Böylece hikâyenin özüne geldik. Eski Dünya omuz vermeye hazır olduğunu gösteriyor. AB’nin milli hükümetleri ve liderliği onları hayal kırıklığına uğratmamak için mümkün olan her yolu kullanıyor. Batı dünyasında büyük bir hareketlilik var. Bunlar olurken Batılı tabloid basın da eğer bugün tedbir alınmazsa 20 sene sonra kesin olacak olan Rusya’nın istilası temasını da şişirdi.
Her halükârda bir dönüm noktası yaklaşıyor. Esası nedir bunun? Para olacak, demek ki yeni bir faiz artışı kaçınılmaz. Eğer Batıdakiler neticede birbirleriyle anlaşırlarsa bu cepheleşmede yeni bir etap, yeni bir aşama olacak. Bu arada diplomatik cephelerde de hareketlilik var.
Rusya BM’ye başvuruyor. Herhalde Avrupa’daki zinde kuvvetlerin, özellikle Orbán ve Fico’nun desteğini almak için. Yalnız Fico’nun tereddüt ettiği belli. İşte Erdoğan, yukarıda dediğim gibi, NATO’nun genişlemesine yeşil ışık yaktı. Ve öyle görünüyor ki Amerikan F16’ları karşılığında. Onun peşinden Orbán da aynı yere gidiyor: bir Rusya’ya dönüyor bir Ukrayna’ya. Hatta bir çeşit oyun tezgâhlamış gibi bile görünüyor. Neticede hayal kırıklığıyla sonuçlanacağına dair bulanık şüpheler var. (D. Drize / Kommersant, 25 Ocak)

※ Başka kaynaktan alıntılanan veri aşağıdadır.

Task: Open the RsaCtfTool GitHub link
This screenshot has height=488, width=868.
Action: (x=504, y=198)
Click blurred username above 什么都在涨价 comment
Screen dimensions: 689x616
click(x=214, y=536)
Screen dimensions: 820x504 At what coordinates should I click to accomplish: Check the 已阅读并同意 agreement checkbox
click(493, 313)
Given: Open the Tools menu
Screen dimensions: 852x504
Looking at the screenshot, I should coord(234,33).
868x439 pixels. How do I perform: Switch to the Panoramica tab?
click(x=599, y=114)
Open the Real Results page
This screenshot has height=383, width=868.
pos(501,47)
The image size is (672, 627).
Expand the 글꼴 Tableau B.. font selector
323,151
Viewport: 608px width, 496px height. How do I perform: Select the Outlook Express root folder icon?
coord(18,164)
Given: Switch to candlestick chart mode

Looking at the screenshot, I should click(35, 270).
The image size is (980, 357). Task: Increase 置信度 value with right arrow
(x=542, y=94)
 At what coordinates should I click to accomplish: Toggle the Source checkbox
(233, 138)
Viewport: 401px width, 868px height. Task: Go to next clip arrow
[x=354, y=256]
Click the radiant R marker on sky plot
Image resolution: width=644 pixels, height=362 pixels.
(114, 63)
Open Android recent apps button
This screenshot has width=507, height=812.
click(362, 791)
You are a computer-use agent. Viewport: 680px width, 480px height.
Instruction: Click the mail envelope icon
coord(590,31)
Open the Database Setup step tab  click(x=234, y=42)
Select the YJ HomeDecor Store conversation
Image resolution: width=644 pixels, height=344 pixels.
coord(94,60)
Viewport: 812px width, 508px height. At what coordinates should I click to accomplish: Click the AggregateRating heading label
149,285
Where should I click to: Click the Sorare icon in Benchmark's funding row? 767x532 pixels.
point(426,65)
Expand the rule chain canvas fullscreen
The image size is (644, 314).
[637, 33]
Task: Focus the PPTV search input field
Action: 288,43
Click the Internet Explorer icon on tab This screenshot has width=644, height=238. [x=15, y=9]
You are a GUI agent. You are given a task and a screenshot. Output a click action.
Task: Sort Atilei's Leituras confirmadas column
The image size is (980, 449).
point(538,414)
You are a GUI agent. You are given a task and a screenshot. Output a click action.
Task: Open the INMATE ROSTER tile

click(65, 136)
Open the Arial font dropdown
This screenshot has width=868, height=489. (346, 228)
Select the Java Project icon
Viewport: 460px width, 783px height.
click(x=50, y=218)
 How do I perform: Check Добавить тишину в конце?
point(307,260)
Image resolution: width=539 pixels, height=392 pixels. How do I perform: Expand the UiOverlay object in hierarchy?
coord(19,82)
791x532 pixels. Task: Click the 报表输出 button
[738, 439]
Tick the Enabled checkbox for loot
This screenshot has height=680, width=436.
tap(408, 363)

'NATO AGİT’i sıfırla çarptı'
Rusya Federasyon Konseyi [Senato] Başkan Yardımcısı Konstantin Kosaçev’e göre Türkiye İsveç’in Kuzey Atlantik Paktı’na katılması protokolünü onaylama kararıyla bütün insanlığın menfaatleri doğrultusunda hareket etme fırsatını kaçırıyor.
Senatör Kosaçev, telegram kanalında şöyle yazdı:
“İsveç’in NATO üyeliği konusunda Türkiye’nin yaklaşan nihai kararından ancak üzüntü duyabiliriz. Türkiye’nin sadece belli bir bloğun değil bütün insanlığın menfaatleri doğrultusunda yakaladığı tarihi şans da kaçacak.”
Kosaçev, NATO’nun günümüzde dünyadaki istikrarsızlığın başlıca kaynağı ve yeni tehlike ve tehditlerin esas üreticisi olduğunu belirtti. Senatör, blok ülkelerinin kendi varlığıyla, AGİT’in köşe taşı olan güvenliğin bölünmezliği ilkesini tahrip ettiklerini hatırlattı:
“NATO, AGİT’in antipodudur; başlangıçta yararlı olan bu teşkilatı gözlerimizin önünde sıfırla çarpıp yok ediyor.”
Kosaçev, bir zamanlar tarafsız olan ve son derece karmaşık uluslararası meselelerde arabulucu olarak çıkan İsveç’in bugün “kendi yüksek itibarının mezarkazıcısı” olmasından ötürü üzüntülerini de ifade etti. ... (Komsomolskaya Pravda, 24 Ocak)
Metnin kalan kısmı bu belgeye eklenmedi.